Get out (2017) è l’opera prima di Jordan Peele, cineasta attivo da pochi anni ma che ha già reso riconoscibile il suo stile e la sua, seppur breve, cinematografia.

Il film fu estremamente elogiato per la freschezza e la novità che portò al genere horror, mentre il suo secondo film, Us (2019), fu molto meno considerato. E fu una vera ingiustizia.

La pellicola fu un incredibile successo commerciale: un budget ridottissimo, di appena 4.5 milioni di dollari, portò ad un incasso di 255.

Di cosa parla Get out?

Chris è un giovane afroamericano fidanzato da pochi mesi con Rose. Pur in grande imbarazzo, accetta di andare a far visita la famiglia di solo bianchi della fidanzata. Questa scelta non si rivelerà la più indovinata…

Get out può fare per me?

Lakeith Stanfield e Geraldine Singer in una scena del film Get Out (2017) di Jordan Peele

Partiamo dicendo che Get out è un horror, ma non fa di fatto paura, anche perché utilizza pochissimo i tanto abusati jump scare. Più che altro è un film che crea una profonda angoscia e inquietudine. E questo grazie all’utilizzo di una recitazione ben calibrata e una scelta dei volti piuttosto azzeccata.
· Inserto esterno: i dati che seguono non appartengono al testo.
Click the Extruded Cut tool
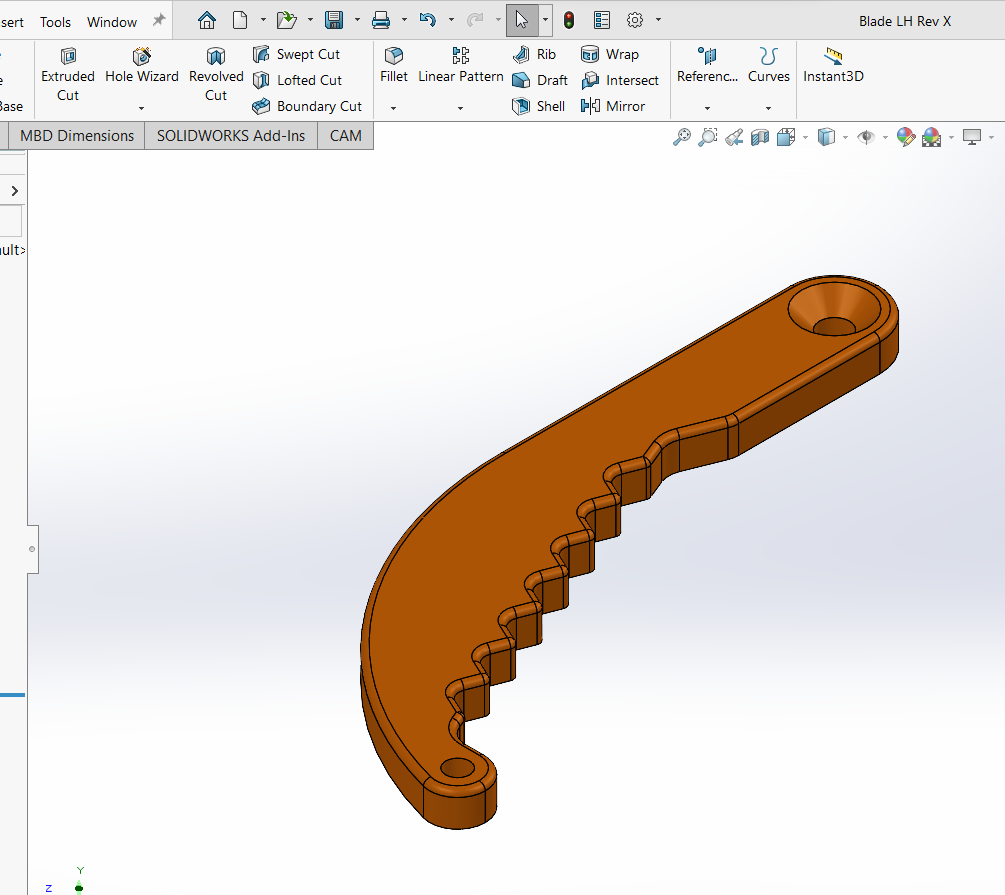The height and width of the screenshot is (895, 1005). 67,75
È una pellicola in generale abbastanza accessibile, che diventa ancora più interessante per un pubblico coinvolto con le tematiche che Peele porta sullo schermo. Ma, prima di tutto, è un prodotto horror autoriale che porta un’interessante novità al genere.

Feticizzazione

La feticizzazione dei corpi neri è il tema politico sotterraneo del film. Un problema sentito negli Stati Uniti e che è fondamentalmente l’altra faccia del razzismo: questa idea di idealizzazione del corpo nero, corredato da una serie di stereotipi (la grandezza dei genitali, la velocità ecc.).

Stereotipi che non sono falsi di per sé, ma che assumono un significato ben diverso se applicati sistematicamente a persone che condividono nient’altro che il colore della pelle o una discendenza comune. In questo modo infatti non vi è una glorificazione del corpo, ma una deumanizzazione dello stesso.
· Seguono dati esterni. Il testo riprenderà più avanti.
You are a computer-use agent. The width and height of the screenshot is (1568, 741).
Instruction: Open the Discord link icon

Ed è questo quello che di fatto succede in Get Out: il corpo di Chris è messo in vendita come quello di una bestia, da un gruppo ricchi bianchi che se ne vuole impossessare per godere dei presunti benefici del corpo di un afroamericano.

Far paura senza far paura

Betty Gabriel in una scena del film Get Out (2017) di Jordan Peele

Una grande capacità di Peele, che poi sprigiona tutta la sua potenza in Us, è la capacità di far paura senza far uso di tecniche abusate. Così appunto non ci sono praticamente jump scare e tutta l’inquietudine del film si basa sull’ottima recitazione corporea e facciale dei personaggi.
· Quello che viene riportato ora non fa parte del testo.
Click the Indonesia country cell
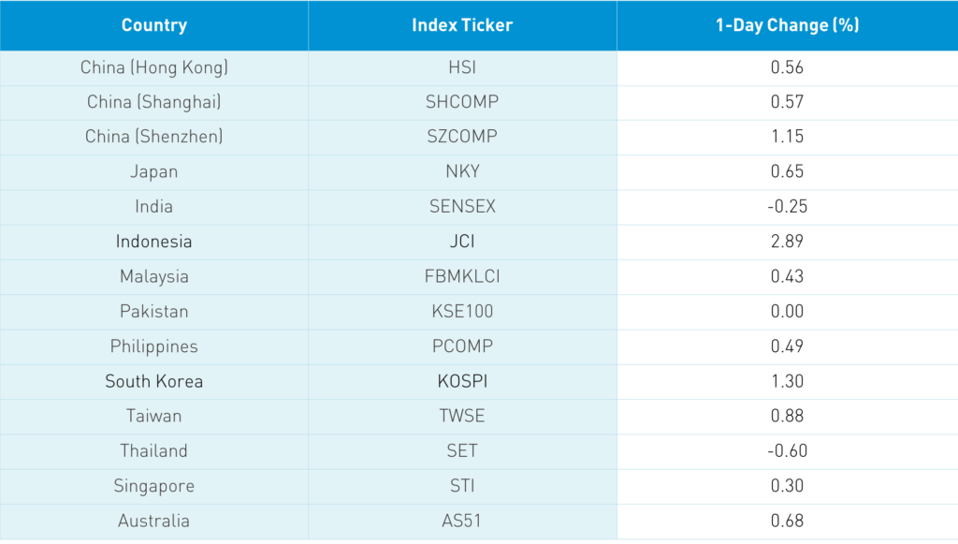This screenshot has height=544, width=958. click(154, 241)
Particolarmente rilevanti sono Walter e Georgina, che alla fine si scopre che racchiudono le coscienze del nonno e della nonna. Ma da elogiare anche la recitazione di Allison Williams, che interpreta Rose, che è stata capace di sostenere la recitazione da brava fidanzata, per poi rivelarsi, con un solo gesto, l’invasata calcolatrice che in realtà è.

Tutto e niente

Daniel Kaluuya in una scena del film Get Out (2017) di Jordan Peele

La mia è sicuramente un’opinione impopolare, ma io considero Get out come un film per molti aspetti amatoriale, che è solo un punto di partenza per una cinematografia ben più interessante. E infatti Us mi ha stupito molto di più.

Nondimeno in questa pellicola troviamo tutti gli elementi ormai tipici di Jordan Peele: un horror che punta più sull’inquietudine che sull’orrore, un umorismo per nulla forzato, una sottotrama politica molto forte e per nulla banale.

Al tempo della visione, ebbi proprio questa idea: un buon punto di partenza, ma adesso vediamo che strada prende. E con Us sono stata ricompensata.

Insomma, per me un’ottima opera prima, ma non il capolavoro che tanti sostengono.